Watering – This plant is a light drinker preferring near desertlike conditions between waterings and can go for 4+ weeks without watering provided it’s equipped with a sub-irrigation system. We still suggest, however, you check it weekly during the first 6-8 weeks after you get it until you’re comfortable with the watering frequency. Remember, thoroughly moisten the soil all the way around the base of the plant and then let it dry out before the next watering. See our watering guide for more information.
Light – Aglaonemas thrive in low and medium light, but the cultivars with less green pigment in the leaves usually requires a little more light to maintain distinctive color patterns.

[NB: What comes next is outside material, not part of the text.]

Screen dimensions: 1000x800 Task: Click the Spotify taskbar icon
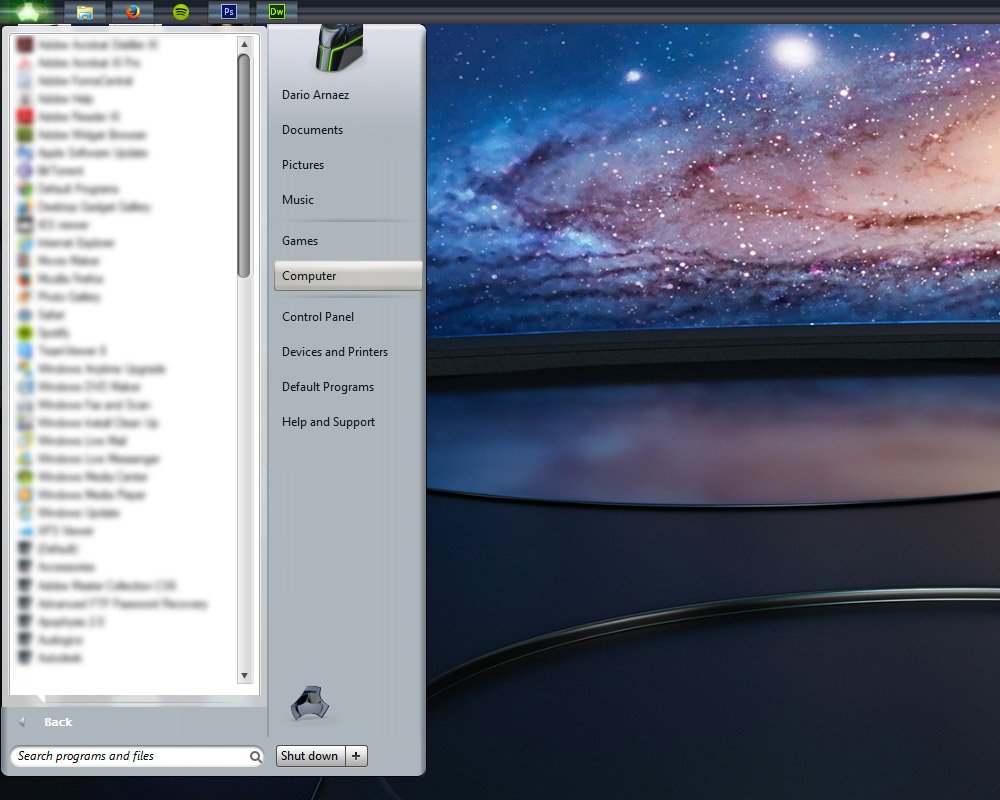[x=181, y=12]
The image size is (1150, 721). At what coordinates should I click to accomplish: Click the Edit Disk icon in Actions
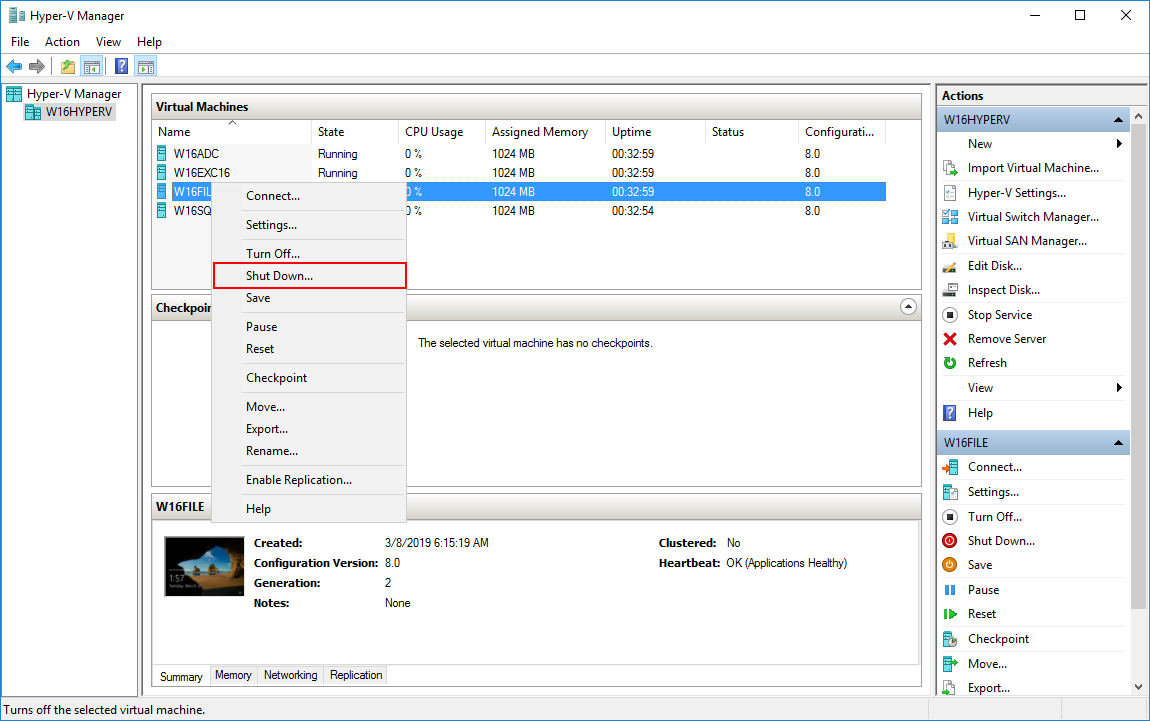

It can be sustained in regular room light conditions where it gets several hours of light from interior lighting sources; put it near a window, however, and you’re golden, or at least “green”. Like with other shade-grown foliage plants, its leaves will burn quickly if exposed to direct mid-day sunlight.
Nutrition – Aglaonemas likely will not need to be fed during the first 6 months after it has shipped. During this time, it will use the residual nutrients from nursery production. After 12 months, it can be fed quarterly with a complete fertilizer formulated for interior plants. If your Aglaonema is positioned on a porch in the south, it may need supplemental nutrition sooner than 12 months. Please refer to our nutrient guide for details.
Cleaning – Like its big-leaf Philodendron cousins, its wide leaves are easy to clean which is good because they can become dusty. Simply wiping the leaves with a wet cloth with a little soap usually does the trick, stroking the leaf from the base (near the stem) to the tip.
Pruning – There’s really not much “pruning” to do on an Ag. Occasionally, a lower leaf will give out and it can simply be pruned off where the leaf meets the stem. This can be done with by-pass pruners or scissors. Like other members of the Araceae plant family, Aglaonemas will attempt to bloom and a spadix will emerge from the stem. Since we need to keep the plant focused on using its nutrients to keep its foliage looking good, an emerging spadix should be removed as soon as it’s visible.
Bugs – Hardly a worry here, the Aglaonema is not a big target for pests. Scale, mealy bugs, and mites sometimes jump on, but they’re easily controlled by wiping the infested area with a soapy solution. It can take several intermittent cleanings to rid the plant of the pests.
Note – Ags are sensitive to cold and should be kept in areas that do not go below 50 degrees F. We are particularly careful about shipping this plant during late fall, winter, and early spring.